=== RECORDED DATA ===
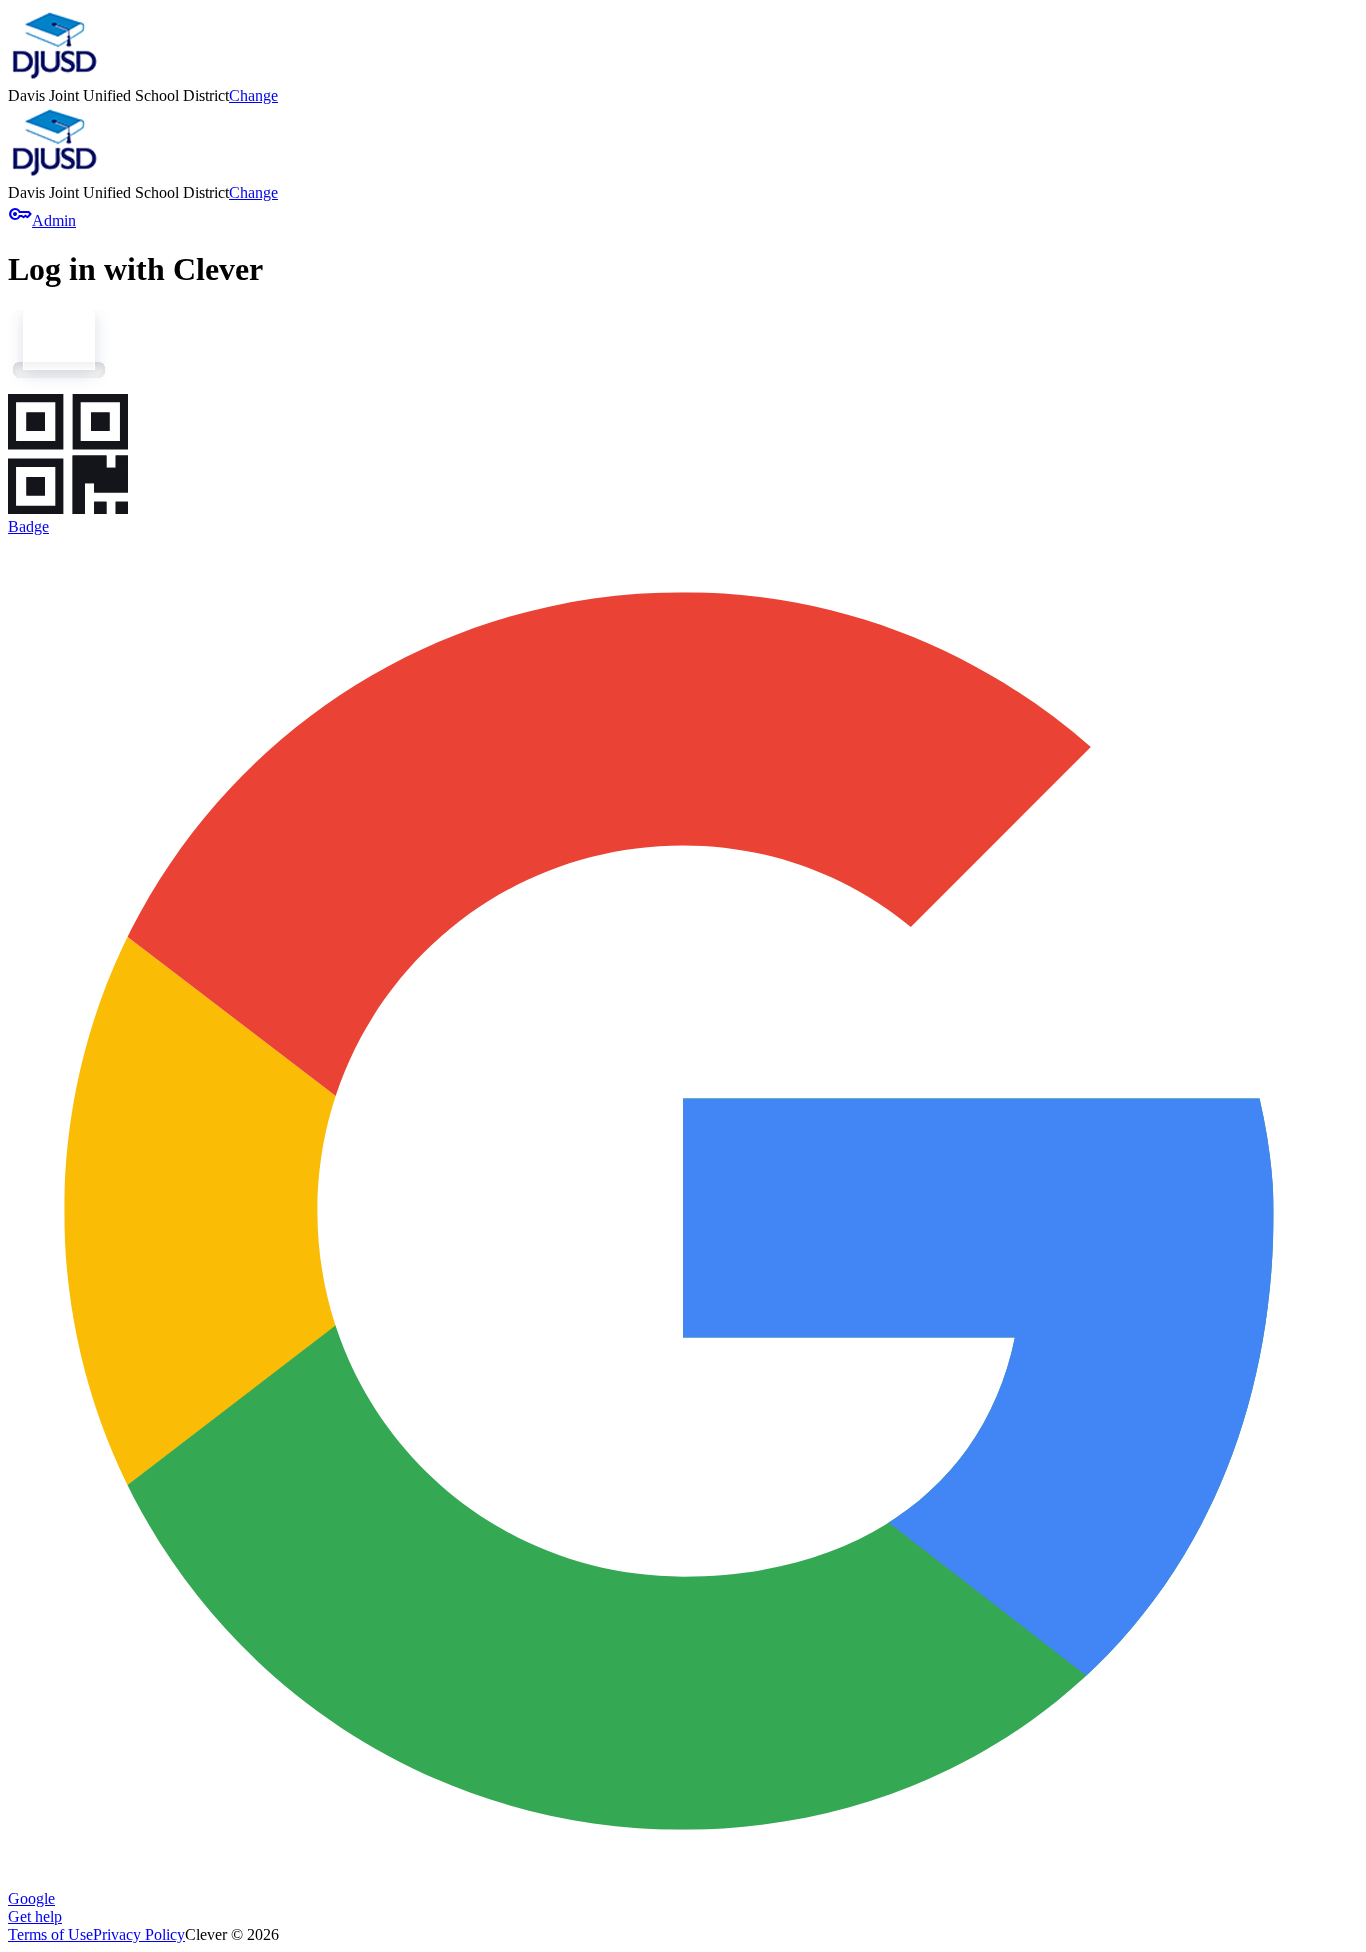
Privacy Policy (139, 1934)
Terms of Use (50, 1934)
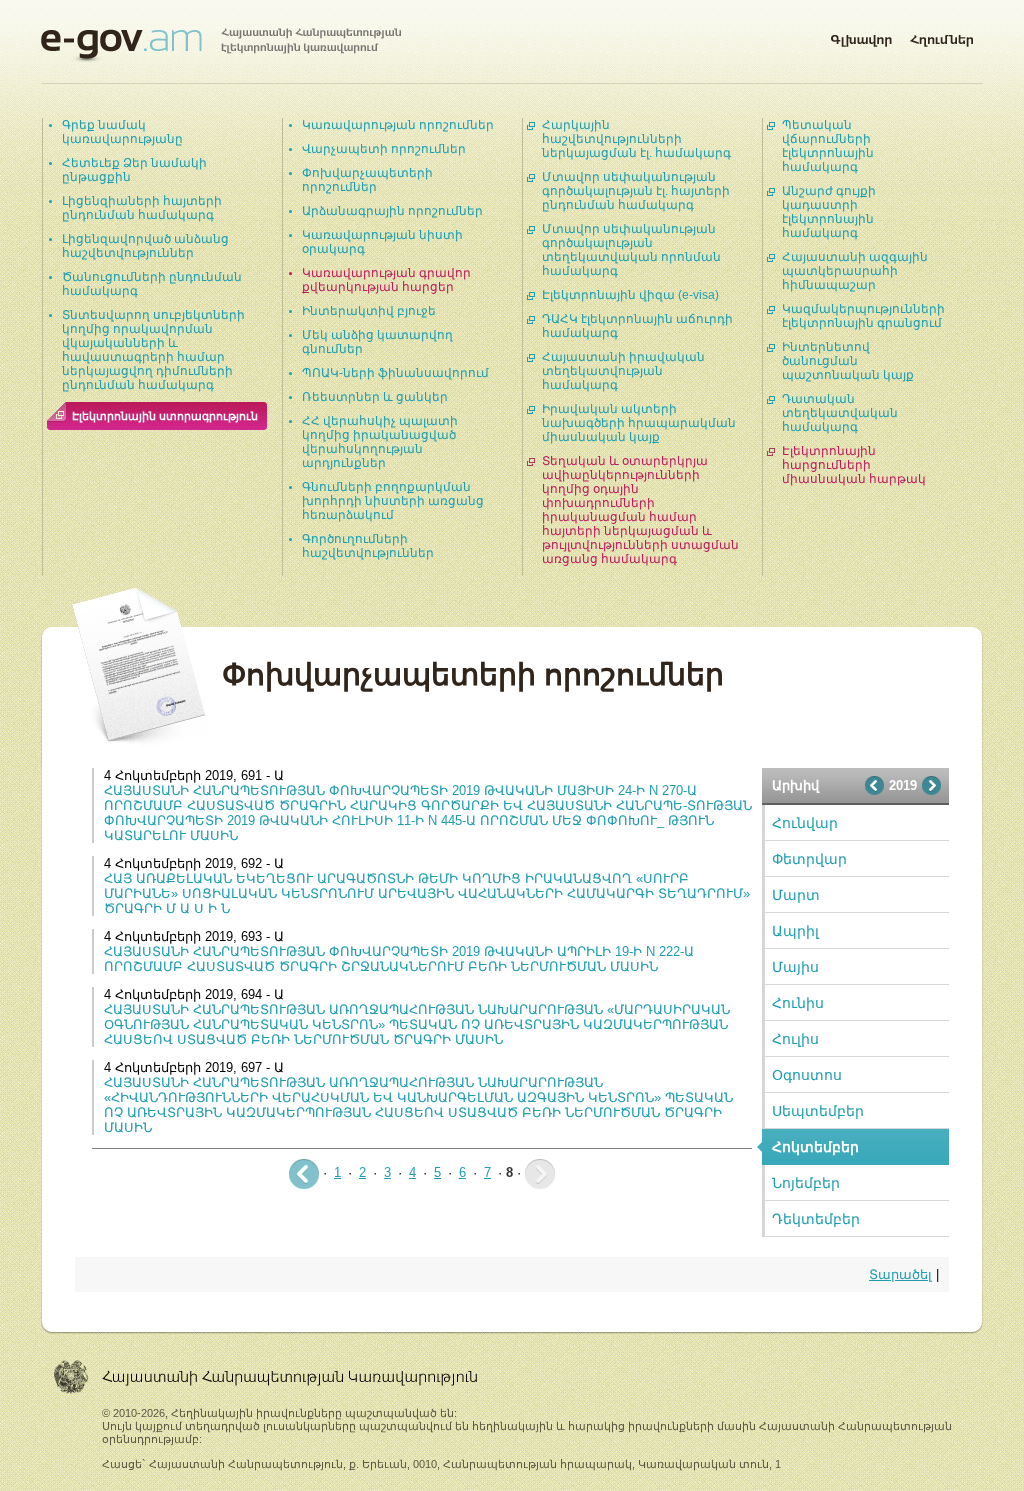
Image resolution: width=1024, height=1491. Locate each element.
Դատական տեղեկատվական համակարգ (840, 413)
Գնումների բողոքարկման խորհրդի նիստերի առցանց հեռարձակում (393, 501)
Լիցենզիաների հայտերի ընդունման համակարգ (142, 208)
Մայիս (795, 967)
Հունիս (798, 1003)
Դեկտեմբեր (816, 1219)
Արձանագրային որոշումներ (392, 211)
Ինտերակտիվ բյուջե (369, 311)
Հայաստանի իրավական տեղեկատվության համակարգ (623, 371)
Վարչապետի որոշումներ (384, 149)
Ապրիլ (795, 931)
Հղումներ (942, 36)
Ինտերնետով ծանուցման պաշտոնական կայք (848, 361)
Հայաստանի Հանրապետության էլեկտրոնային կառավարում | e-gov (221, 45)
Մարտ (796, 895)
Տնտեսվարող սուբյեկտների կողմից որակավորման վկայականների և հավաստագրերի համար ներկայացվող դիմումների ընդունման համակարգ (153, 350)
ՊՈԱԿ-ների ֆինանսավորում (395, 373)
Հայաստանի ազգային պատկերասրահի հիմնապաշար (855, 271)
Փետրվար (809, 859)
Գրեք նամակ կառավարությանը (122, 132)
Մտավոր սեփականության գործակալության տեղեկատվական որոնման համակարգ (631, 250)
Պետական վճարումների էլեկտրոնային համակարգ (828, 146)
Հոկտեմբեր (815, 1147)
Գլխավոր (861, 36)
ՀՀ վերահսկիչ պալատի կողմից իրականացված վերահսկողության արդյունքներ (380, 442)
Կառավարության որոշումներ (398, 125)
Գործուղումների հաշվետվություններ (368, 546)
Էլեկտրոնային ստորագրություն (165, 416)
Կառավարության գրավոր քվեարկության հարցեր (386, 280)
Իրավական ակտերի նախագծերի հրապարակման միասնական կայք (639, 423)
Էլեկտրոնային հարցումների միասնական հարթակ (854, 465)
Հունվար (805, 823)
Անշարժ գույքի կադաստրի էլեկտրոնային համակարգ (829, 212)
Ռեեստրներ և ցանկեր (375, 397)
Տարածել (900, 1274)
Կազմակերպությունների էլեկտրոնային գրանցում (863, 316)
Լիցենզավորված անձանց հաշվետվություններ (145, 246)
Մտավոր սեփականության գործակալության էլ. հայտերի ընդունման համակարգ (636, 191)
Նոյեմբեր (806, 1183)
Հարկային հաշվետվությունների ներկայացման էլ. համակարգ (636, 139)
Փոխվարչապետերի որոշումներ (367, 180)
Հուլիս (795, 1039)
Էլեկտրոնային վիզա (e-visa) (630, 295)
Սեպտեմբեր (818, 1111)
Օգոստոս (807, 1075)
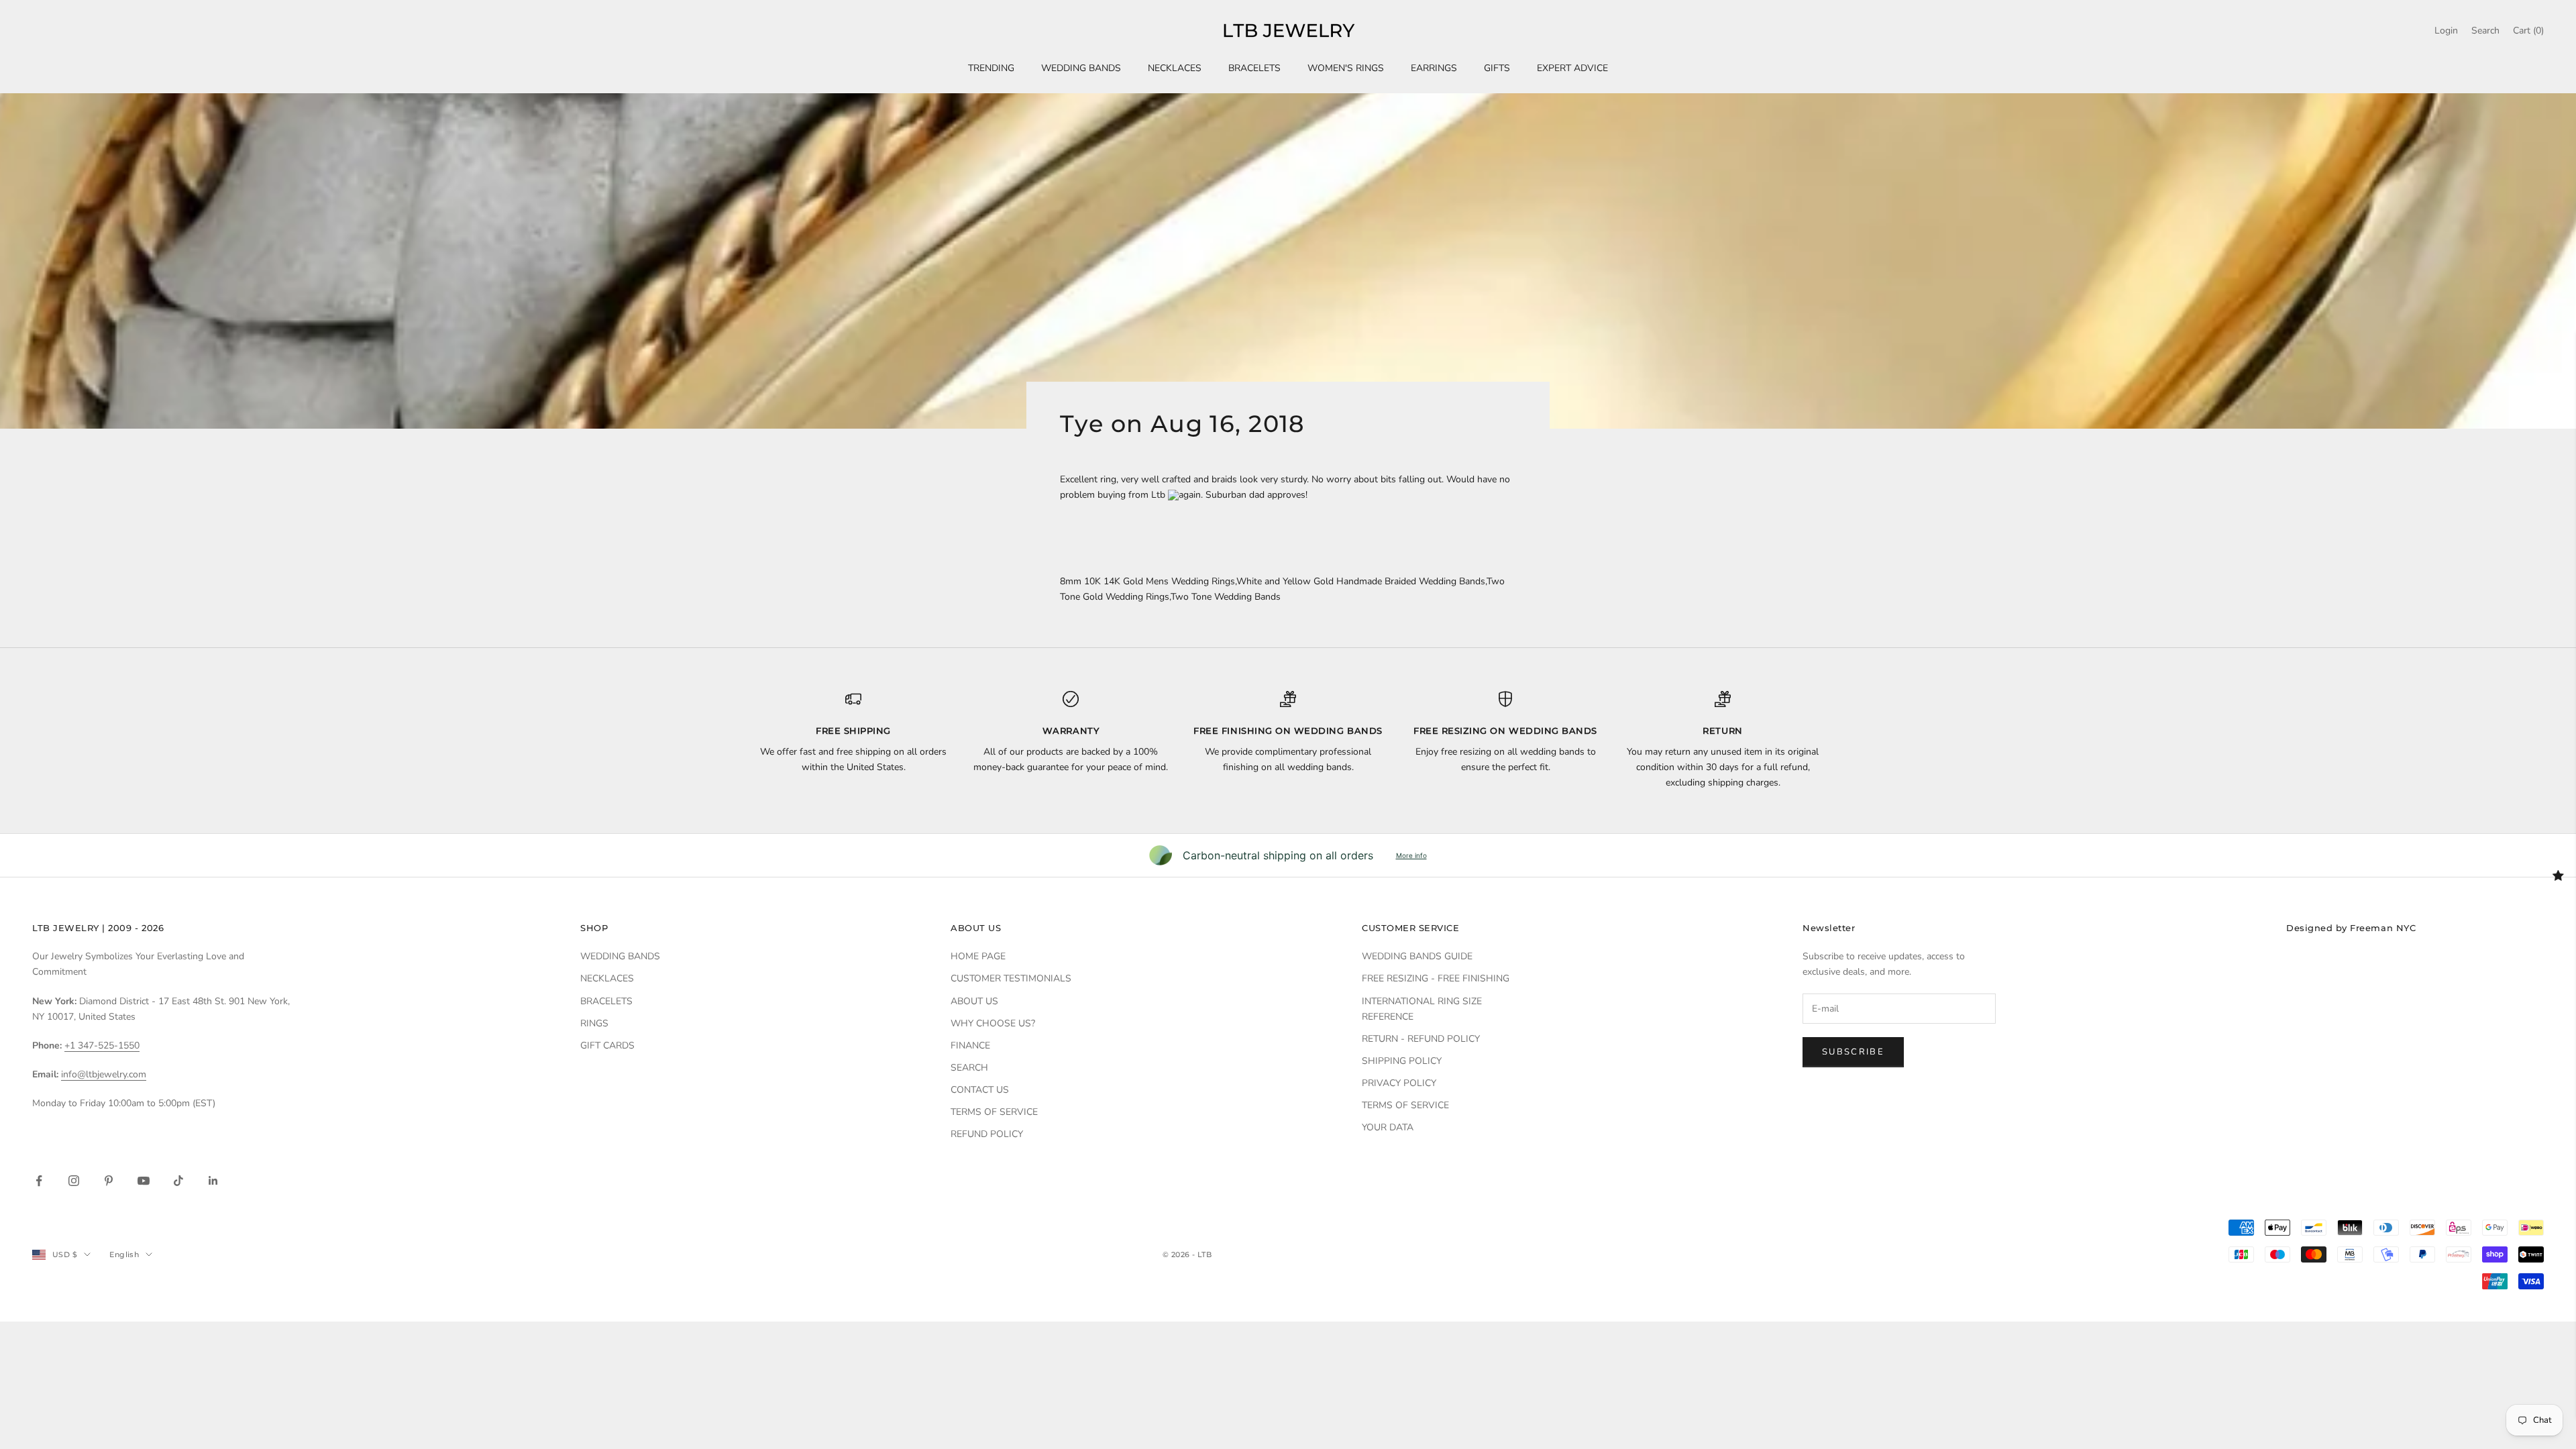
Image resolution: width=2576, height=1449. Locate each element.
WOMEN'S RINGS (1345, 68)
===
**THE PROBLEM**
From the data, list each line in which the string "Հայաստանի" appears.

**TASK ANSWER**
Հայաստանի իրավական տեղեկատվության համակարգ (623, 371)
Հայաստանի Հանրապետության էլեկտրոնային կառավարում | e-gov (221, 45)
Հայաստանի ազգային պատկերասրահի հիմնապաշար (855, 271)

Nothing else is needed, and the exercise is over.